Bei der Polizei und der Gendarmerie wurden insgesamt 1310 Beamte mit sofortiger Wirkung aus dem Dienst entfernt. Betroffen von den Entlassungen sind auch die Wahlkommission, der Staatssender TRT, das EU-Ministerium, das Außenministerium und weitere Behörden. Die entlassenen Staatsbediensteten werden in Anhängen zu dem neuen Dekret erneut namentlich benannt. Diese Praxis ist hoch umstritten, da die Betroffenen damit öffentlich an den Pranger gestellt werden, ohne jemals von einem Gericht verurteilt worden zu sein.

Seit Verhängung des Ausnahmezustands in Folge des Putschversuches vom Juli 2016 kann Erdogan per Dekret regieren. Die Dekrete haben Gesetzeskraft und gelten ab ihrer Veröffentlichung, das Parlament muss sie nur nachträglich bestätigen. Der bereits zweimal verlängerte Notstand gilt nach derzeitigem Stand bis zum 19. April.

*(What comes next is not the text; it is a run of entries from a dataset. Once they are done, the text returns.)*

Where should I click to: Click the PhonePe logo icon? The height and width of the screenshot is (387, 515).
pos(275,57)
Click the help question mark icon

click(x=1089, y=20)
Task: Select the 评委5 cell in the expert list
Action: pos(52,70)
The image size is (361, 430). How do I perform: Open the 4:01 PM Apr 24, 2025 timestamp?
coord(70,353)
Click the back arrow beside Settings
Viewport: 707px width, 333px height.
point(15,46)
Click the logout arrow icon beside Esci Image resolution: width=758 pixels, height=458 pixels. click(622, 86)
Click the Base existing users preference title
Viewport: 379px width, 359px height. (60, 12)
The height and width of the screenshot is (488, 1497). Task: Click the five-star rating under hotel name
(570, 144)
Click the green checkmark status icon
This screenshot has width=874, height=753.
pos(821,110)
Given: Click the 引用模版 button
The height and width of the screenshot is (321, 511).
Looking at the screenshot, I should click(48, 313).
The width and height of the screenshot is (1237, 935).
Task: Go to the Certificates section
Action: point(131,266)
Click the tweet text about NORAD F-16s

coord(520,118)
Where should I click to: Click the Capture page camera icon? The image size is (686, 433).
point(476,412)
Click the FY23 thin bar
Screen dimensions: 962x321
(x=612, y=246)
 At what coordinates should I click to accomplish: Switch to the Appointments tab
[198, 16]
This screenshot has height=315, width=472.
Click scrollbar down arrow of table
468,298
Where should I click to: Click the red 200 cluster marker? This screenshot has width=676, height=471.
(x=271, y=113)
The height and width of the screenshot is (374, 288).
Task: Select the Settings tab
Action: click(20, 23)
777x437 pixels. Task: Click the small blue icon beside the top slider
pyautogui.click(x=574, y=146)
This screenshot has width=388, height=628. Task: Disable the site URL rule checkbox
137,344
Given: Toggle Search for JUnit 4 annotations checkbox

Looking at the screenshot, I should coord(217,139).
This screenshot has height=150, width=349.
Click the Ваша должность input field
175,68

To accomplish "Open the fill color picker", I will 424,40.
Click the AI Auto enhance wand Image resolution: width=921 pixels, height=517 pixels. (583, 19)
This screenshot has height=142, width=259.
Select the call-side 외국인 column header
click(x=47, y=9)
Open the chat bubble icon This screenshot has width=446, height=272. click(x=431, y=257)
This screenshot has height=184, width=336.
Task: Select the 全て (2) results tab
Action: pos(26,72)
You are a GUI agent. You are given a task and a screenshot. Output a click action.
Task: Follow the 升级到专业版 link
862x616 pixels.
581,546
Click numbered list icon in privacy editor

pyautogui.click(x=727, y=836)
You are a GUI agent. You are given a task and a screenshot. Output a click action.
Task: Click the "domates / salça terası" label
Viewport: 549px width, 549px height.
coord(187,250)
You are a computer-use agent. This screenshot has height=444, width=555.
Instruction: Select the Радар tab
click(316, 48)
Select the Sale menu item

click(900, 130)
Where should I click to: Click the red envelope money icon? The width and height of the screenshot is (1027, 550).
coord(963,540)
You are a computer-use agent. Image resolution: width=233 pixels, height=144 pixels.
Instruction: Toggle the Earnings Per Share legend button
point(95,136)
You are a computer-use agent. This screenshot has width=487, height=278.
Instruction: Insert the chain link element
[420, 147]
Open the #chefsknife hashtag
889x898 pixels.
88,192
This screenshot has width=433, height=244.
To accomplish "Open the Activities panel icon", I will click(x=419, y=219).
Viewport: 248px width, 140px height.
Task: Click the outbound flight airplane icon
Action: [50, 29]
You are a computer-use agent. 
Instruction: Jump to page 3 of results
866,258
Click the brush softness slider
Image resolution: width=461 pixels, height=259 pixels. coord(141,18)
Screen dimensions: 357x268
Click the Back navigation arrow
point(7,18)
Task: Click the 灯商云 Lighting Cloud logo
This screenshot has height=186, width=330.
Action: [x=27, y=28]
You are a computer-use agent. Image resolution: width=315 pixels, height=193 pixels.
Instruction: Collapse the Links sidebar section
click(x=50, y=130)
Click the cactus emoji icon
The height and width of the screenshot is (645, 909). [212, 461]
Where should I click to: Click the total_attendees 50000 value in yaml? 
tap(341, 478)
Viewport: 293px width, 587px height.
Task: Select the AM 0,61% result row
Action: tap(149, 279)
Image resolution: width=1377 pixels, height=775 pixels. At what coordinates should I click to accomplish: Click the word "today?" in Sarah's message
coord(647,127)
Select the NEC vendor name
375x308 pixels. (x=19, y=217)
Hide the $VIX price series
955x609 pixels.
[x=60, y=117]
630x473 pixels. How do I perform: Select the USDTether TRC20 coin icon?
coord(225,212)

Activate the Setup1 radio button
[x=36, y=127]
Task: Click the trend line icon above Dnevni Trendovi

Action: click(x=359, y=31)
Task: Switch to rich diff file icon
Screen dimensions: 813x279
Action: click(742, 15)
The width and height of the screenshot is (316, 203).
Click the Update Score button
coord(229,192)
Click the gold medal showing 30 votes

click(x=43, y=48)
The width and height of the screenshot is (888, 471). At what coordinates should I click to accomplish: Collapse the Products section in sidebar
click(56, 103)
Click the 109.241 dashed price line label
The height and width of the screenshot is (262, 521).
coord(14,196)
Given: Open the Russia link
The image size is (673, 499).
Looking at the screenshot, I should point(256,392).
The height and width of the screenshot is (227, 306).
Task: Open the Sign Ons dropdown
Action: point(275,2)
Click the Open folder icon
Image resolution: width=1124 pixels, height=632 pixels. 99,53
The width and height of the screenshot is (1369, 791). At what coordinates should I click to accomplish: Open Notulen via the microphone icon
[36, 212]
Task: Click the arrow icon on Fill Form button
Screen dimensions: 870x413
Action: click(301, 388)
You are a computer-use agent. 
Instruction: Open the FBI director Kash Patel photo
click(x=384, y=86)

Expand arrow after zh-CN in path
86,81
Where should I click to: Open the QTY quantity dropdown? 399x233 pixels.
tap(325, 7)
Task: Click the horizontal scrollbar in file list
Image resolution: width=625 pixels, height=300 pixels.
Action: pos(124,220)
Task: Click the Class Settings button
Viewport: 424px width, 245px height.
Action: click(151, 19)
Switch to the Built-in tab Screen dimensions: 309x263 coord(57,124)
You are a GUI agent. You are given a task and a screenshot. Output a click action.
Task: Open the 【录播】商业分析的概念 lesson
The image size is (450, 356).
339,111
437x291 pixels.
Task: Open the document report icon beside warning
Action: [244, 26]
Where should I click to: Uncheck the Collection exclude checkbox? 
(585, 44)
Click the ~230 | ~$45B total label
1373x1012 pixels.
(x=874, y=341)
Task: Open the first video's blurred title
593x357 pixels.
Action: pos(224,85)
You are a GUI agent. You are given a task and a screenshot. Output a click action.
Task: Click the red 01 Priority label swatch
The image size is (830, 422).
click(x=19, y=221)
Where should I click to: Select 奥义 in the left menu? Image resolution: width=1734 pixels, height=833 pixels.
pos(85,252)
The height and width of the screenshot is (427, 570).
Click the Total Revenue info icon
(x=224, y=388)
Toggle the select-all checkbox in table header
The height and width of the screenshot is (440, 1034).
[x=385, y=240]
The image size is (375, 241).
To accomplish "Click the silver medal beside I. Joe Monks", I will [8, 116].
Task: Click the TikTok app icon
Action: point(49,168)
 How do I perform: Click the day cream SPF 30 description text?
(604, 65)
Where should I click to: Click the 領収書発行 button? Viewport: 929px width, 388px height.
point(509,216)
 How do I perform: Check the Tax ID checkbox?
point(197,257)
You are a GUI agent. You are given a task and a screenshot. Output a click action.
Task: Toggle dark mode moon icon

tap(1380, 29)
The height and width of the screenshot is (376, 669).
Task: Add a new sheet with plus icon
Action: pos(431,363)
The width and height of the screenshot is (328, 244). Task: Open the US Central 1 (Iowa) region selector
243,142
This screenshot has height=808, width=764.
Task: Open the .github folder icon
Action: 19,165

Für den Putschversuch macht Erdogan die Bewegung des in den USA lebenden Predigers Fethullah Gülen verantwortlich. Nach Angaben der türkischen Regierung sitzen im Zusammenhang mit dem Putschversuch mehr als 40.000 Menschen in Untersuchungshaft, fast 100.000 Staatsbedienstete wurden bislang entlassen.